— RECORDS TO PROCESS —
>> BEGIN
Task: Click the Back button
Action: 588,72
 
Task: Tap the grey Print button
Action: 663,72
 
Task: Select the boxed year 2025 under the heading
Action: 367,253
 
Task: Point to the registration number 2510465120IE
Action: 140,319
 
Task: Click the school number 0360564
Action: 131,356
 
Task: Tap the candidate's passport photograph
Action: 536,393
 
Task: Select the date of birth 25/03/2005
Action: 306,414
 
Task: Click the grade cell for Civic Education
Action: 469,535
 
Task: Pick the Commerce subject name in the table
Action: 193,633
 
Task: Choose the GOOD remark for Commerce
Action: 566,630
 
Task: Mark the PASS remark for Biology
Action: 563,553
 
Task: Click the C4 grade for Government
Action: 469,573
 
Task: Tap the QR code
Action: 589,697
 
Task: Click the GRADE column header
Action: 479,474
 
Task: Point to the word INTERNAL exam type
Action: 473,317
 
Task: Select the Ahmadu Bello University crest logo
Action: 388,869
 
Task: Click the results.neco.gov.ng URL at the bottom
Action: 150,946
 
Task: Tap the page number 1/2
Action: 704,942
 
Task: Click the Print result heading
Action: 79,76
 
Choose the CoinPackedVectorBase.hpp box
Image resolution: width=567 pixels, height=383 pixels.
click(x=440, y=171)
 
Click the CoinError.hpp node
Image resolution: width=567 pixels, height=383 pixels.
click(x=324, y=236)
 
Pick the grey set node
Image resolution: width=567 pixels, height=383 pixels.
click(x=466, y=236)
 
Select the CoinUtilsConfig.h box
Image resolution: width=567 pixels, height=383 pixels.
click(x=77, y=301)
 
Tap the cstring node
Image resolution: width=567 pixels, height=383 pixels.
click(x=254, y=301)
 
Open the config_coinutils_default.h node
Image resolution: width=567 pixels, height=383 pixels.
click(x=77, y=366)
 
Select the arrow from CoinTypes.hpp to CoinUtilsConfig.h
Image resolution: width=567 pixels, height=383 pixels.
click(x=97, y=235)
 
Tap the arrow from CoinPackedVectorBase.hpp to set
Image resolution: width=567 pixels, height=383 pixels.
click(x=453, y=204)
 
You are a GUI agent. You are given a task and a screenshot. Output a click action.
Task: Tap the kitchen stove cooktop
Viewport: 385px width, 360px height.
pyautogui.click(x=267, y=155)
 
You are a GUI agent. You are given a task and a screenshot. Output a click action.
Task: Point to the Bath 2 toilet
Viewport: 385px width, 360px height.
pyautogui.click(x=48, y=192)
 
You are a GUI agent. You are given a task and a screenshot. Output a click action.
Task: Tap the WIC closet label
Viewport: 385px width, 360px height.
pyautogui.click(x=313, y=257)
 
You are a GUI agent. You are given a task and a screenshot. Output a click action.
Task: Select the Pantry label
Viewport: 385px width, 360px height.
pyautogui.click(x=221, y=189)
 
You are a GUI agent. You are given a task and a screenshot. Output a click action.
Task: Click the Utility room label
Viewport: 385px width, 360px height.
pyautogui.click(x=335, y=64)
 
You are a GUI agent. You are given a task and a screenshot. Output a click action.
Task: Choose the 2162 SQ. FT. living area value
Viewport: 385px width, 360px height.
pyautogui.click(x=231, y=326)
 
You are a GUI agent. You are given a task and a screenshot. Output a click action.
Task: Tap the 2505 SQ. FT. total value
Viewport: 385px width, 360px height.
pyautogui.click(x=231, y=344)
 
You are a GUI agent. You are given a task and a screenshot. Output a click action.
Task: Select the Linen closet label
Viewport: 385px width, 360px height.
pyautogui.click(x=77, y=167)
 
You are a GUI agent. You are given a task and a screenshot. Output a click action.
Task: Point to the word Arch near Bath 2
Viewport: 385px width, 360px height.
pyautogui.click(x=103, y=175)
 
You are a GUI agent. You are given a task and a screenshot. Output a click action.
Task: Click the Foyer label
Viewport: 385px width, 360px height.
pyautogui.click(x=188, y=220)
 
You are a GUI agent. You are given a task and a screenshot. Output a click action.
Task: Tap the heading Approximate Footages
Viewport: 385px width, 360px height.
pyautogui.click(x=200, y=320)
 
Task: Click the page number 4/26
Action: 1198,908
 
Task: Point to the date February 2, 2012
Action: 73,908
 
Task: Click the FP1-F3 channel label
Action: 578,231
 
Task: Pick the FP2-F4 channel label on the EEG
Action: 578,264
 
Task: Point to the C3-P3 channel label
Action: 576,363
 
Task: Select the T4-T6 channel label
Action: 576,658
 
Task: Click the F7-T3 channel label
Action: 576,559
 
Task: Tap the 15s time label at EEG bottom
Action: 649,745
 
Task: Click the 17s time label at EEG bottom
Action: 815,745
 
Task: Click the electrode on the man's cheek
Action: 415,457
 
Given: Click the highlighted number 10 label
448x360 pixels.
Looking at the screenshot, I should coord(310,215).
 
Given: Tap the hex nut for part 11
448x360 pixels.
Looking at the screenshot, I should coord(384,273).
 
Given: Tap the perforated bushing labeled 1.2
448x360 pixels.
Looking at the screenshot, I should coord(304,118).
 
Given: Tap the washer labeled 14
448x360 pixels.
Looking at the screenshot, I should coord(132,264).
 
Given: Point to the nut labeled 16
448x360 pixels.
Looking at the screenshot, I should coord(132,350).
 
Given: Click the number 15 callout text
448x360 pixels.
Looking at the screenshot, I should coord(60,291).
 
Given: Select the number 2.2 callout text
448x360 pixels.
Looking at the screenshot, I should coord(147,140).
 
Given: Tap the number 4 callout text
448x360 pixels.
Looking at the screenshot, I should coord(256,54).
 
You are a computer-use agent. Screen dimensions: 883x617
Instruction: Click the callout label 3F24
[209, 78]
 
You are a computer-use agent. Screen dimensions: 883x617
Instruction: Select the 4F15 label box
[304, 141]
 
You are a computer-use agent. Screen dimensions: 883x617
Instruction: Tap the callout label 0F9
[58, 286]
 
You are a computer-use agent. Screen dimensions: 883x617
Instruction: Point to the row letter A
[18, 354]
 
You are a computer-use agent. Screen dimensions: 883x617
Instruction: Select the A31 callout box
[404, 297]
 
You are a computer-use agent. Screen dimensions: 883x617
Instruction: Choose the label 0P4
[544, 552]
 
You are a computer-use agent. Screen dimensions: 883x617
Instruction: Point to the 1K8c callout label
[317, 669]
>> END
— EXERCISE INSTRUCTIONS —
Rewrite all of the records above, changing every occurrence of "Screen dimensions" to "Display size" and leaving everything else unchanged.

— EXERCISE RESPONSE —
Task: Click the Back button
Action: 588,72
 
Task: Tap the grey Print button
Action: 663,72
 
Task: Select the boxed year 2025 under the heading
Action: 367,253
 
Task: Point to the registration number 2510465120IE
Action: 140,319
 
Task: Click the school number 0360564
Action: 131,356
 
Task: Tap the candidate's passport photograph
Action: 536,393
 
Task: Select the date of birth 25/03/2005
Action: 306,414
 
Task: Click the grade cell for Civic Education
Action: 469,535
 
Task: Pick the Commerce subject name in the table
Action: 193,633
 
Task: Choose the GOOD remark for Commerce
Action: 566,630
 
Task: Mark the PASS remark for Biology
Action: 563,553
 
Task: Click the C4 grade for Government
Action: 469,573
 
Task: Tap the QR code
Action: 589,697
 
Task: Click the GRADE column header
Action: 479,474
 
Task: Point to the word INTERNAL exam type
Action: 473,317
 
Task: Select the Ahmadu Bello University crest logo
Action: 388,869
 
Task: Click the results.neco.gov.ng URL at the bottom
Action: 150,946
 
Task: Tap the page number 1/2
Action: 704,942
 
Task: Click the Print result heading
Action: 79,76
 
Choose the CoinPackedVectorBase.hpp box
Image resolution: width=567 pixels, height=383 pixels.
click(x=440, y=171)
 
Click the CoinError.hpp node
Image resolution: width=567 pixels, height=383 pixels.
click(x=324, y=236)
 
Pick the grey set node
Image resolution: width=567 pixels, height=383 pixels.
click(x=466, y=236)
 
Select the CoinUtilsConfig.h box
Image resolution: width=567 pixels, height=383 pixels.
click(x=77, y=301)
 
Tap the cstring node
Image resolution: width=567 pixels, height=383 pixels.
click(x=254, y=301)
 
Open the config_coinutils_default.h node
Image resolution: width=567 pixels, height=383 pixels.
click(x=77, y=366)
 
Select the arrow from CoinTypes.hpp to CoinUtilsConfig.h
Image resolution: width=567 pixels, height=383 pixels.
click(x=97, y=235)
 
Tap the arrow from CoinPackedVectorBase.hpp to set
Image resolution: width=567 pixels, height=383 pixels.
click(x=453, y=204)
 
You are a GUI agent. You are given a task and a screenshot. Output a click action.
Task: Tap the kitchen stove cooktop
Viewport: 385px width, 360px height.
pyautogui.click(x=267, y=155)
 
You are a GUI agent. You are given a task and a screenshot. Output a click action.
Task: Point to the Bath 2 toilet
Viewport: 385px width, 360px height.
pyautogui.click(x=48, y=192)
 
You are a GUI agent. You are given a task and a screenshot. Output a click action.
Task: Tap the WIC closet label
Viewport: 385px width, 360px height.
pyautogui.click(x=313, y=257)
 
You are a GUI agent. You are given a task and a screenshot. Output a click action.
Task: Select the Pantry label
Viewport: 385px width, 360px height.
pyautogui.click(x=221, y=189)
 
You are a GUI agent. You are given a task and a screenshot. Output a click action.
Task: Click the Utility room label
Viewport: 385px width, 360px height.
pyautogui.click(x=335, y=64)
 
You are a GUI agent. You are given a task and a screenshot. Output a click action.
Task: Choose the 2162 SQ. FT. living area value
Viewport: 385px width, 360px height.
pyautogui.click(x=231, y=326)
 
You are a GUI agent. You are given a task and a screenshot. Output a click action.
Task: Tap the 2505 SQ. FT. total value
Viewport: 385px width, 360px height.
pyautogui.click(x=231, y=344)
 
You are a GUI agent. You are given a task and a screenshot. Output a click action.
Task: Select the Linen closet label
Viewport: 385px width, 360px height.
pyautogui.click(x=77, y=167)
 
You are a GUI agent. You are given a task and a screenshot. Output a click action.
Task: Point to the word Arch near Bath 2
Viewport: 385px width, 360px height.
pyautogui.click(x=103, y=175)
 
You are a GUI agent. You are given a task and a screenshot. Output a click action.
Task: Click the Foyer label
Viewport: 385px width, 360px height.
pyautogui.click(x=188, y=220)
 
You are a GUI agent. You are given a task and a screenshot. Output a click action.
Task: Tap the heading Approximate Footages
Viewport: 385px width, 360px height.
pyautogui.click(x=200, y=320)
 
Task: Click the page number 4/26
Action: 1198,908
 
Task: Point to the date February 2, 2012
Action: 73,908
 
Task: Click the FP1-F3 channel label
Action: 578,231
 
Task: Pick the FP2-F4 channel label on the EEG
Action: 578,264
 
Task: Point to the C3-P3 channel label
Action: 576,363
 
Task: Select the T4-T6 channel label
Action: 576,658
 
Task: Click the F7-T3 channel label
Action: 576,559
 
Task: Tap the 15s time label at EEG bottom
Action: 649,745
 
Task: Click the 17s time label at EEG bottom
Action: 815,745
 
Task: Click the electrode on the man's cheek
Action: 415,457
 
Given: Click the highlighted number 10 label
448x360 pixels.
Looking at the screenshot, I should coord(310,215).
 
Given: Tap the hex nut for part 11
448x360 pixels.
Looking at the screenshot, I should coord(384,273).
 
Given: Tap the perforated bushing labeled 1.2
448x360 pixels.
Looking at the screenshot, I should coord(304,118).
 
Given: Tap the washer labeled 14
448x360 pixels.
Looking at the screenshot, I should coord(132,264).
 
Given: Point to the nut labeled 16
448x360 pixels.
Looking at the screenshot, I should coord(132,350).
 
Given: Click the number 15 callout text
448x360 pixels.
Looking at the screenshot, I should coord(60,291).
 
Given: Select the number 2.2 callout text
448x360 pixels.
Looking at the screenshot, I should coord(147,140).
 
Given: Tap the number 4 callout text
448x360 pixels.
Looking at the screenshot, I should coord(256,54).
 
You are a computer-use agent. Display size: 883x617
Instruction: Click the callout label 3F24
[209, 78]
 
You are a computer-use agent. Display size: 883x617
Instruction: Select the 4F15 label box
[304, 141]
 
You are a computer-use agent. Display size: 883x617
Instruction: Tap the callout label 0F9
[58, 286]
 
You are a computer-use agent. Display size: 883x617
Instruction: Point to the row letter A
[18, 354]
 
You are a computer-use agent. Display size: 883x617
Instruction: Select the A31 callout box
[404, 297]
 
You are a computer-use agent. Display size: 883x617
Instruction: Choose the label 0P4
[544, 552]
 
You are a computer-use agent. Display size: 883x617
Instruction: Point to the 1K8c callout label
[317, 669]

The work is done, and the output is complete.